* Task: In the data below, find every line with the word "agent" and copy it out.

(Stored items)
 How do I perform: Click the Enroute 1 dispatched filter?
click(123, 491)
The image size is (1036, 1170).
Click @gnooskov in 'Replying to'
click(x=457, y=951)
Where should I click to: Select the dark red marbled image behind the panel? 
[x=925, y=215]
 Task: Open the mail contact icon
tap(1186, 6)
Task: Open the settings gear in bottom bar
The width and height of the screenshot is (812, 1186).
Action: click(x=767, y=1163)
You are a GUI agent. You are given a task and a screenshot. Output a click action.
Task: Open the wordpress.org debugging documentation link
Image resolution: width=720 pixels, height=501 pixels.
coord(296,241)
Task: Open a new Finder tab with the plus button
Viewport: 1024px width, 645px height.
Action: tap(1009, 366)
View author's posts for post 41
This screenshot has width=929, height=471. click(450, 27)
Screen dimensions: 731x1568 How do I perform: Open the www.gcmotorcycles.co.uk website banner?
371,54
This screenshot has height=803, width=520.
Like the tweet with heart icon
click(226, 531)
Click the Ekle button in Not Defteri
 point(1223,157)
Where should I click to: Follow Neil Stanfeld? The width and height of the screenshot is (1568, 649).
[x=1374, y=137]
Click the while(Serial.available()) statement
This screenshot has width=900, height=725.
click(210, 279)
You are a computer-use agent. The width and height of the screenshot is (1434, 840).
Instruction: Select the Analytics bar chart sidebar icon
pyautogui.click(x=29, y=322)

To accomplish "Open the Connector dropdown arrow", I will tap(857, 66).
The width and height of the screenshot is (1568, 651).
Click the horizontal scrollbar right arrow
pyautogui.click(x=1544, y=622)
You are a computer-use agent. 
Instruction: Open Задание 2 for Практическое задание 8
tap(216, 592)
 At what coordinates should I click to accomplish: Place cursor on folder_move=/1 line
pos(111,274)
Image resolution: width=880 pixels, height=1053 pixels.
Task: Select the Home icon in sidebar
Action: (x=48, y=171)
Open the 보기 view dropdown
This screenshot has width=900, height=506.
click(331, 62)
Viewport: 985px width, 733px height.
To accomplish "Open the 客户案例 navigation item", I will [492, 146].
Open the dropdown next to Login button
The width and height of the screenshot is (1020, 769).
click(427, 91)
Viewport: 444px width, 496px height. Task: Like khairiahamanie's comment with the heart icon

* Solution for this task:
You are a GUI agent. You are given a task and a screenshot. Output a click action.
You are a computer-use agent. The width and height of the screenshot is (1434, 840).
You are a computer-use agent. 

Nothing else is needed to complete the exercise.